In early September, the Mutual Fund Dealers Association of Canada (MFDA) issued a consultation paper that proposes to tackle the long-standing issue of the indiscriminate use of the title “financial planner.” The MFDA is considering the development of rule amendments that would establish proficiency requirements for fund dealer reps who want to market themselves as planners.

The fact that there are no minimum qualifications for planners has long been an issue bedevilling the Canadian financial advisory business. The lack of standards leaves investors both uncertain about advisor proficiency and exposed to the risk of receiving poor financial advice. And at the same time, the lack of standards undermines the ability of well-qualified planners to distinguish themselves in a crowded marketplace.

Although there is no shortage of planning-related designations on offer, the lack of a clear, objective standard remains as critical difficulty – and it has been an issue for many years.

In fact, more than 20 years ago, a seminal report on the then-fledgling Canadian mutual fund industry by securities lawyer Glorianne Stromberg first identified the problem. In her 1995 report, Stromberg recommended that no one should be able to call themselves a planner (or any title that suggests planning proficiency, for that matter) unless they meet certain educational and industry experience requirements (including five years working under the supervision of a qualified planner), and that planners be required to be registered with a securities commission. At the time, Stromberg said regulation of planners is “essential in the public interest.”

The MFDA’s latest proposals won’t fulfil Stromberg’s proposals. The MFDA, as a self-regulatory organization (SRO), has the authority only to set requirements for fund dealers and their reps. This authority wouldn’t affect brokers, bankers, insurance agents or anyone else who decides to employ the planner label. Nevertheless, the SRO’s proposals would bring some standards to the reps that do come under the MFDA’s jurisdiction.

The decision to use the financial planner title by fund dealer reps arose from MFDA’s increasing emphasis on education and proficiency, says Karen McGuinness, the MFDA’s senior vice president of member regulation, compliance. The MFDA also proposes a new continuing education requirement and proficiency requirements for reps selling exchange-traded funds.

And, as the SRO notes in its paper, the complete absence of standards for planners means “there is significant potential for investors to be misled as to the qualifications of any individual using this title.”

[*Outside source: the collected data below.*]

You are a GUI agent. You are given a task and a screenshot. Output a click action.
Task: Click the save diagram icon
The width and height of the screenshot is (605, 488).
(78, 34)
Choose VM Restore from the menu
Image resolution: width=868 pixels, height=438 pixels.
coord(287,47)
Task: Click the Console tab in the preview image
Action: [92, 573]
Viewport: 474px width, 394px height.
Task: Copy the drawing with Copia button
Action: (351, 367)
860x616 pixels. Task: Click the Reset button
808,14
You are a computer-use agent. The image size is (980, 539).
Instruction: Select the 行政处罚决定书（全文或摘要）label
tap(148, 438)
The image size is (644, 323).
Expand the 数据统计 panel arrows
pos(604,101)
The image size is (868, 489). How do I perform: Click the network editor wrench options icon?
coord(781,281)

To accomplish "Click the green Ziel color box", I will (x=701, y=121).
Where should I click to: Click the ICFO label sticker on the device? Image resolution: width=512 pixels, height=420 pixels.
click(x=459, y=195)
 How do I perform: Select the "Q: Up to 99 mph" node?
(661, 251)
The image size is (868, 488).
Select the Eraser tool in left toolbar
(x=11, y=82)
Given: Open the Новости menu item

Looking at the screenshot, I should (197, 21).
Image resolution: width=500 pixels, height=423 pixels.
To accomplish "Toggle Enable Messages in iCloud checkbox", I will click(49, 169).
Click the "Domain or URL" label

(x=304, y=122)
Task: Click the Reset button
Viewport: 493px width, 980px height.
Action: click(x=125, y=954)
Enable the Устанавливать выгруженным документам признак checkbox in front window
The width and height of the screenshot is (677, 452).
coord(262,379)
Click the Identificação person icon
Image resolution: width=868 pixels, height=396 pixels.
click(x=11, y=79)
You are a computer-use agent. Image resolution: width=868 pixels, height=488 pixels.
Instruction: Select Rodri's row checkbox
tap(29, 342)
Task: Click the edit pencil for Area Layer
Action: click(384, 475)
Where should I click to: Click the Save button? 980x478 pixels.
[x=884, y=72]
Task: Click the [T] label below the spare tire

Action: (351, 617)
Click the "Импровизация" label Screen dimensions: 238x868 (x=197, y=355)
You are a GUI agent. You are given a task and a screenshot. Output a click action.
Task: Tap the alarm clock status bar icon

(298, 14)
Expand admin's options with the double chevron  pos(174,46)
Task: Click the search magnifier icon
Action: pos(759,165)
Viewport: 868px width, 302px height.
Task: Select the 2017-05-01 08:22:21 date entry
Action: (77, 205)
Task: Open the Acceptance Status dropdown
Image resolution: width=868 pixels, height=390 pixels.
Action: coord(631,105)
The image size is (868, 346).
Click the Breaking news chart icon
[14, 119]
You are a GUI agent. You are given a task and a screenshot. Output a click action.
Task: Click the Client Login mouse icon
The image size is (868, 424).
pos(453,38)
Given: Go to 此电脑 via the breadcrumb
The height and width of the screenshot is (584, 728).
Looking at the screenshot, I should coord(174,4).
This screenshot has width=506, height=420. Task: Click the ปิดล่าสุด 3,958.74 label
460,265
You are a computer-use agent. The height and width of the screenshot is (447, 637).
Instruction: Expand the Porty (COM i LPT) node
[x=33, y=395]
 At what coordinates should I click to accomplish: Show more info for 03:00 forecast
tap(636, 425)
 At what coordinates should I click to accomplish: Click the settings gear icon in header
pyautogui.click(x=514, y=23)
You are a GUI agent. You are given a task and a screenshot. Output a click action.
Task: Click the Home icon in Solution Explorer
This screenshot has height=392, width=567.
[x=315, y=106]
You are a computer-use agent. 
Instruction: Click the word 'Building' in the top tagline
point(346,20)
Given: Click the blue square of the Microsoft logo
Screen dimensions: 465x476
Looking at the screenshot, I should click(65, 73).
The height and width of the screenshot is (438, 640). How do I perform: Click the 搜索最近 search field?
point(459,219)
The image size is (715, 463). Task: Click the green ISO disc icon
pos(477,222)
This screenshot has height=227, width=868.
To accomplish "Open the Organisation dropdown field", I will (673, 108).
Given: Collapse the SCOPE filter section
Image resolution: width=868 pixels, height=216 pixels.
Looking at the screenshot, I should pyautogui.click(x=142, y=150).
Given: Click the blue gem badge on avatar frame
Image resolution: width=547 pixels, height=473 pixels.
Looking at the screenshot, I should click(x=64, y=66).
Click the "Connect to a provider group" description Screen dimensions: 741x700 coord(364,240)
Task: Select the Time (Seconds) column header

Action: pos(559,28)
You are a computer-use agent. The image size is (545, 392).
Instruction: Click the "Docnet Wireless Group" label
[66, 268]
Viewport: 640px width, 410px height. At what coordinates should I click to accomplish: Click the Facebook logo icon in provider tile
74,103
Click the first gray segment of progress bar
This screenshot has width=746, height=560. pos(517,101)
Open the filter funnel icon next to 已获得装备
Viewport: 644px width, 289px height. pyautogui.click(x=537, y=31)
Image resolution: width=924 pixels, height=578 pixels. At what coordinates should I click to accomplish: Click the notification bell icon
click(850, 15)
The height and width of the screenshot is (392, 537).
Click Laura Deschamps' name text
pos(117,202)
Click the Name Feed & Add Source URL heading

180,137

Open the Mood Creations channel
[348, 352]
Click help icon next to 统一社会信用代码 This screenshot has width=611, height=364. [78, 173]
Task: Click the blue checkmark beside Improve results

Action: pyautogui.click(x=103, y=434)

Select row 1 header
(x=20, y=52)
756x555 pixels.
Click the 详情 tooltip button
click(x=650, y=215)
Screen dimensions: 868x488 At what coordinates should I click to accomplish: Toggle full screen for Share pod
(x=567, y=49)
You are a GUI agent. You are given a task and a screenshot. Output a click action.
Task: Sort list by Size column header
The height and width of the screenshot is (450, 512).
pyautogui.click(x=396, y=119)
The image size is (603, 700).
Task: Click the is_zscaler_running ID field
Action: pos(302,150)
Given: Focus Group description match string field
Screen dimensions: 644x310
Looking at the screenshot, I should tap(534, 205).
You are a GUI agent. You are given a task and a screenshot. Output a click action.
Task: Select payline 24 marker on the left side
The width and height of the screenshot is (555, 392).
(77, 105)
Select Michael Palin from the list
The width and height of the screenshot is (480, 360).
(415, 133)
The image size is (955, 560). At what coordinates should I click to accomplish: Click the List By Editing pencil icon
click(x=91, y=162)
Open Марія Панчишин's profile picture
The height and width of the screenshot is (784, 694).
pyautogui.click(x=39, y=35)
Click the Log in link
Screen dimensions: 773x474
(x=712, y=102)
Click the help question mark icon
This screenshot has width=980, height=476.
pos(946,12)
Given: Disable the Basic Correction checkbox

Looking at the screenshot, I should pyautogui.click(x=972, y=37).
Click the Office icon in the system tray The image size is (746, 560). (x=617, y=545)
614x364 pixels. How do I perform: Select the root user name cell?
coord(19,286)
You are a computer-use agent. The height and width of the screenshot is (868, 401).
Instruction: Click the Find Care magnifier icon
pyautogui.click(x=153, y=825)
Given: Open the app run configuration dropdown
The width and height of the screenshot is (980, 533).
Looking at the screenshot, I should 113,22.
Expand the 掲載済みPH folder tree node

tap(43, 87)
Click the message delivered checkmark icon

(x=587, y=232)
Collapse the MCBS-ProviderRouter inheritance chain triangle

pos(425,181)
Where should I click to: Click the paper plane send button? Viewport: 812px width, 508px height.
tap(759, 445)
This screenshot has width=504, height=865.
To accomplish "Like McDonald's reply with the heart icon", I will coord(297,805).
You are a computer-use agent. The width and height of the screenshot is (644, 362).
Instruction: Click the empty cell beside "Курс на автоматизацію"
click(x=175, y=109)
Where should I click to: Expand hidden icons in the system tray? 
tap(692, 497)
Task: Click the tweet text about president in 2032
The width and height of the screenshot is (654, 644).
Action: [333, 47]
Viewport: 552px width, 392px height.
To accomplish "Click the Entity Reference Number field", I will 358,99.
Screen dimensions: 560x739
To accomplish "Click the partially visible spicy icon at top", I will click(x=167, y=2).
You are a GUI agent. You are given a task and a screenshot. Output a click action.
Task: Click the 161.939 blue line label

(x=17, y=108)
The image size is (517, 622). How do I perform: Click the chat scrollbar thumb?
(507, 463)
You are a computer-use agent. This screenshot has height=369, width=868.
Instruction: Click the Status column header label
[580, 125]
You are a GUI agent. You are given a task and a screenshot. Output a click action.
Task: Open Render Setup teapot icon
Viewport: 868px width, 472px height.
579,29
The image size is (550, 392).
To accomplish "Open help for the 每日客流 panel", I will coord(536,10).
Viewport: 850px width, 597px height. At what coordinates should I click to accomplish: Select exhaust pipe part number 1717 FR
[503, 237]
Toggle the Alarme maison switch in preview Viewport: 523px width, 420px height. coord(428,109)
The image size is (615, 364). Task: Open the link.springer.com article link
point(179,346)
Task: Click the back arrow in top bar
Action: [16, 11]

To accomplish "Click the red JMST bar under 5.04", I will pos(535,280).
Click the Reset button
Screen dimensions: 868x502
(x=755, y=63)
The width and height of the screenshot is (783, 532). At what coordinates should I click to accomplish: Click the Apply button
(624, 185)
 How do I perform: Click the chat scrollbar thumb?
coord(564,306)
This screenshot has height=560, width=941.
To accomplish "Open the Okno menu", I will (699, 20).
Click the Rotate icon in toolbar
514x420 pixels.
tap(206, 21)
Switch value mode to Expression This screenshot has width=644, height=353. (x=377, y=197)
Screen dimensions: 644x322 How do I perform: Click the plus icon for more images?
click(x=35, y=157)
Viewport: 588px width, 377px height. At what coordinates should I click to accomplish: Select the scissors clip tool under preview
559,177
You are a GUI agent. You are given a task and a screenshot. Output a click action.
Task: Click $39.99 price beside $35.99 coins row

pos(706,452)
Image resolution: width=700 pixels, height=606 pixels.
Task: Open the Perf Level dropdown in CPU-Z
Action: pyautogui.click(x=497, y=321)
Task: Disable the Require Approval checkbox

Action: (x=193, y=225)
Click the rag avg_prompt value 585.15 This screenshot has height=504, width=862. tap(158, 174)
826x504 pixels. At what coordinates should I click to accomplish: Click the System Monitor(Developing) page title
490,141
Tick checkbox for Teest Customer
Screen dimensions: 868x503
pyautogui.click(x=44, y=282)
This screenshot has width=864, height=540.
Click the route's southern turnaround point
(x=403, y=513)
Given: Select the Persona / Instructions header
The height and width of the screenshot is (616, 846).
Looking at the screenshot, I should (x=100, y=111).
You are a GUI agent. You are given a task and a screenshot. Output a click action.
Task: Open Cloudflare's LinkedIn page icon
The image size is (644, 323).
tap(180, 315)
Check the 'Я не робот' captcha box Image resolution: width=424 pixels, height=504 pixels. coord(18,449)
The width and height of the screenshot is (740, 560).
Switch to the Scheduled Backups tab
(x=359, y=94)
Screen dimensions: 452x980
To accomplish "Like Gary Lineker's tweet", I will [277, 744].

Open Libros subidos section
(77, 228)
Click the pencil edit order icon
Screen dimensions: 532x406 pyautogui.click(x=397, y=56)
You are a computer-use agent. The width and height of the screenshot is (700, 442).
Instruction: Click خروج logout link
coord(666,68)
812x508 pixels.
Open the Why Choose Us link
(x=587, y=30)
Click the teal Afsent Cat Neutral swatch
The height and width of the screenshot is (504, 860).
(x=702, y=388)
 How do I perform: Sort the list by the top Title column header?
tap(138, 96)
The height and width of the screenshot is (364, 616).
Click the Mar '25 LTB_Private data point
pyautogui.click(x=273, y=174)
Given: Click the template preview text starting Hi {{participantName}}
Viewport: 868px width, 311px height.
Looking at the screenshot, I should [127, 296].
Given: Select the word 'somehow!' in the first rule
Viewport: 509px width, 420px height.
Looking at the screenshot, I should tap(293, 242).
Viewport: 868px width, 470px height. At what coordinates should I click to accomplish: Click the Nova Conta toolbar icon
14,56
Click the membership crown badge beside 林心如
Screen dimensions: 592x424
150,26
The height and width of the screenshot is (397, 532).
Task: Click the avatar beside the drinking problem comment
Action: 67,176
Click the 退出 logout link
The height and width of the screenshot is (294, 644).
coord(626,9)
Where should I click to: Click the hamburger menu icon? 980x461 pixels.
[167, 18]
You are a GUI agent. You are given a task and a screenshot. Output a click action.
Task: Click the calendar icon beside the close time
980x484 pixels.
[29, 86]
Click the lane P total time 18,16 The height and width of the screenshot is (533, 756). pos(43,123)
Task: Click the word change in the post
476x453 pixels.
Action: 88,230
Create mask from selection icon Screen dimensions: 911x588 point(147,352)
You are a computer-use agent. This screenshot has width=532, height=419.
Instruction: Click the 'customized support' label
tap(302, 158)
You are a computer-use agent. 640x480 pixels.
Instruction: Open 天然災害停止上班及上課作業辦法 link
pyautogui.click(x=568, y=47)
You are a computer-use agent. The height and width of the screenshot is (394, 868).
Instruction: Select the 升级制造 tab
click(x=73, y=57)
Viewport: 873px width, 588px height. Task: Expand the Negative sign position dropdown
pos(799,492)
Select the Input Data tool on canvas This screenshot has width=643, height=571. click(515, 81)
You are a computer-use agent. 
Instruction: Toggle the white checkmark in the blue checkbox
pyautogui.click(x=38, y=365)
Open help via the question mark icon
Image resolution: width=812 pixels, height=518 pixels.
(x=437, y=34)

The MFDA’s proposals seek to address this concern by establishing criteria for reps who call themselves planners. The paper proposes a list of the most common planning designations – including the certified financial planner designation offered by the Financial Planning Standards Council; the Institut québécois de planification financière’s designation, known as the FPl; the personal financial planner accreditation from the Canadian Securities Institute; and the Institute of Advanced Financial Planners’ registered financial planner designation – and seeks input on whether these credentials should be considered adequate qualifications for planners working in the fund dealer business. The MFDA’s paper also asks whether there are other, less common designations that should be included. And the paper seeks feedback on whether existing reps should be grandfathered under the new rule (and, if so, what the criteria to qualify for grandfathering should be).

The MFDA’s consultation paper is out for public comment until Dec. 4. If the SRO decides to go ahead with a rule change, that proposal would have to go through the normal public comment process before being finalized. Interestingly, the MFDA is not planning to publish the comments that it receives on this initial consultation paper – instead, the SRO states, it will publish a summary of the comments that it receives.

In the meantime, the broader problem of the lack of planner regulation is being studied by a committee in Ontario that was appointed earlier this year by the provincial government. That committee is expected to provide its recommendations to the government in early 2016. Issues of proficiency and the use of titles are topics that the committee is mandated to examine.

Investor advocates such as the Investor Advisory Panel (IAP) – the independent group created by the Ontario Securities Commission to represent investor interests on regulatory issues – are hoping that committee will call for restrictions on the use of the financial planner title throughout the industry.

The IAP’s submission to the committee demands that planners be required to meet some minimum proficiency standards: “It is simply unacceptable that anyone in Ontario today can call themselves a financial planner (or advisor, or seniors specialist, for that matter) with no formal training or proficiency requirements.”

Among other recommendations, the IAP calls for titles to be regulated so that they clearly indicate the sort of advice that a rep is qualified to provide and the types of products that a rep is allowed to recommend. The IAP’s submission adds that these requirements should be accompanied by educational, licensing and ethical requirements that are established independently and in the best interests of investors.

Although the case for regulating planners has long been argued, achieving that has proved much more difficult. So far, Quebec is the only jurisdiction in Canada that has managed to do so.